Problem details: "will" is the word to look for; copy each line of the listing where it occurs.

***** Input data

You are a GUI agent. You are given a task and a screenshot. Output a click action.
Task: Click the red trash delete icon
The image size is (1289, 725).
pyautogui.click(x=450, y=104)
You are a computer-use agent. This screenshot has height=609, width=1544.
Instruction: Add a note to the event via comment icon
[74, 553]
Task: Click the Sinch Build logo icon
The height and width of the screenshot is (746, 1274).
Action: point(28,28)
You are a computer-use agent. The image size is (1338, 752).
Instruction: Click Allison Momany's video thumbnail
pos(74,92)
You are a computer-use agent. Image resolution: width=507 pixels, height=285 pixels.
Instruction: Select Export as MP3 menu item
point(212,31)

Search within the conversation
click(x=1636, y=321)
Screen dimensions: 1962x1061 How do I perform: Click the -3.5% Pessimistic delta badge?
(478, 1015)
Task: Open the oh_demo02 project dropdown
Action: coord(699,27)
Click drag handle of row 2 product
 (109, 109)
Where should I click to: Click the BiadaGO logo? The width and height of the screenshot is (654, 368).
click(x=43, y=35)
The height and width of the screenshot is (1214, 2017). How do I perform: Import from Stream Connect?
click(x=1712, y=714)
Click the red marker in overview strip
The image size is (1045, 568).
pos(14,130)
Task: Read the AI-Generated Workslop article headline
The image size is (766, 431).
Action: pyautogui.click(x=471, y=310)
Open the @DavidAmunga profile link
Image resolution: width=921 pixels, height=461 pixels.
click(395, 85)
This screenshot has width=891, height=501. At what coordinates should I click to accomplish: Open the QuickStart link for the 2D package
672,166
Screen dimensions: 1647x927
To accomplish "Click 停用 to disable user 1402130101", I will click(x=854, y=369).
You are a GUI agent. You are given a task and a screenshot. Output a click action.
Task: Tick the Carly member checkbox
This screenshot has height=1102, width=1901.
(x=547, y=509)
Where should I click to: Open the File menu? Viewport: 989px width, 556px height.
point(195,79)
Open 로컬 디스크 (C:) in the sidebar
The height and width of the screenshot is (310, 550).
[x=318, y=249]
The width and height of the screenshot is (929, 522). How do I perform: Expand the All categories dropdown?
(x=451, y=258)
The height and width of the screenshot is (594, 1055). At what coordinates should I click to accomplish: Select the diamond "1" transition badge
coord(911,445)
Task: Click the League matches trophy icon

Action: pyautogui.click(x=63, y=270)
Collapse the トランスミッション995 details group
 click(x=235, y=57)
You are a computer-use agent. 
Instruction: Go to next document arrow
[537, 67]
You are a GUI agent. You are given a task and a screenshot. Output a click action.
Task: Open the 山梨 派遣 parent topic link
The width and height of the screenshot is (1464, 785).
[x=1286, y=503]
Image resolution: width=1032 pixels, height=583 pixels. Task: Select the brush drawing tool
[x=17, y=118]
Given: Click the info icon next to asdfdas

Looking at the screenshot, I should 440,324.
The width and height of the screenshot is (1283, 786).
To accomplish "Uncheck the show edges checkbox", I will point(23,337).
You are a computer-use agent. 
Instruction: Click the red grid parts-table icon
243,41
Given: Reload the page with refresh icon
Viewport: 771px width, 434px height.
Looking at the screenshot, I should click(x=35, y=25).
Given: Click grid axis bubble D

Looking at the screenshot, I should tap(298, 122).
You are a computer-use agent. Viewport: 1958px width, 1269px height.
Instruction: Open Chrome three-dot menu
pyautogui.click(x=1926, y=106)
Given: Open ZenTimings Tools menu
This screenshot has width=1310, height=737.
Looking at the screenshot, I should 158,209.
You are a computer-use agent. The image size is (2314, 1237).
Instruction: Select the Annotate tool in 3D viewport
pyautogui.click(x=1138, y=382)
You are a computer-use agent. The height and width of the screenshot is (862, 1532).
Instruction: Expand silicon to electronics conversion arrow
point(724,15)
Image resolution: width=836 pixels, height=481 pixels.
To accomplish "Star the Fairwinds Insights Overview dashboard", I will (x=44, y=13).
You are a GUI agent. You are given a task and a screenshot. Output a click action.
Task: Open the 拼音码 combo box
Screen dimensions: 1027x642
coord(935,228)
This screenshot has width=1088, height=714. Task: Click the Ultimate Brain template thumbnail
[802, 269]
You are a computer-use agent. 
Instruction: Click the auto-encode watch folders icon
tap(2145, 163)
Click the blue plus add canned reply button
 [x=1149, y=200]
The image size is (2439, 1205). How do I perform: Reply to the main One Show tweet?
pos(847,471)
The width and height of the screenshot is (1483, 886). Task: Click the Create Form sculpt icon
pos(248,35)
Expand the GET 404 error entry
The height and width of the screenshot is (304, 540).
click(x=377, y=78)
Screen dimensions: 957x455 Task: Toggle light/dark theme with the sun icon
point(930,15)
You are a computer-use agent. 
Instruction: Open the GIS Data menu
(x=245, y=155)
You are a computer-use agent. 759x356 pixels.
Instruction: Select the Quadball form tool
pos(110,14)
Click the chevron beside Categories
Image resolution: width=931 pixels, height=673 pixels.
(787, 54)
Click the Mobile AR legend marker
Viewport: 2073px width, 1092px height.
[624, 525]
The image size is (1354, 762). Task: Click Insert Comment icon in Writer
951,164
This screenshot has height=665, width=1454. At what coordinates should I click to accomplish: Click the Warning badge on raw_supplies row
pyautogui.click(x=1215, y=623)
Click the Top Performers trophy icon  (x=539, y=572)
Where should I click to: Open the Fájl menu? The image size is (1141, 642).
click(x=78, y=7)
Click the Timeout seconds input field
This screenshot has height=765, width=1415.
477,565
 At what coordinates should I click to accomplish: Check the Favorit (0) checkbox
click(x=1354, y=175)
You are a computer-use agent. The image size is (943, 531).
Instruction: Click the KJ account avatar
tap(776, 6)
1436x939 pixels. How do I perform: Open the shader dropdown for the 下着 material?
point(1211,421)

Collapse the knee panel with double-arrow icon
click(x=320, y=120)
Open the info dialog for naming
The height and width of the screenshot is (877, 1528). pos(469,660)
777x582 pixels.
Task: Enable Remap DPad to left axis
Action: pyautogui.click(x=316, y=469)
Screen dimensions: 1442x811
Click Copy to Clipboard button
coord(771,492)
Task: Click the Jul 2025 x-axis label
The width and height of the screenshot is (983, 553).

**********

Task response:
To accomplish "Click 停用 to disable user 1402130101", I will click(x=854, y=369).
To accomplish "Uncheck the show edges checkbox", I will point(23,337).
To accomplish "Star the Fairwinds Insights Overview dashboard", I will (x=44, y=13).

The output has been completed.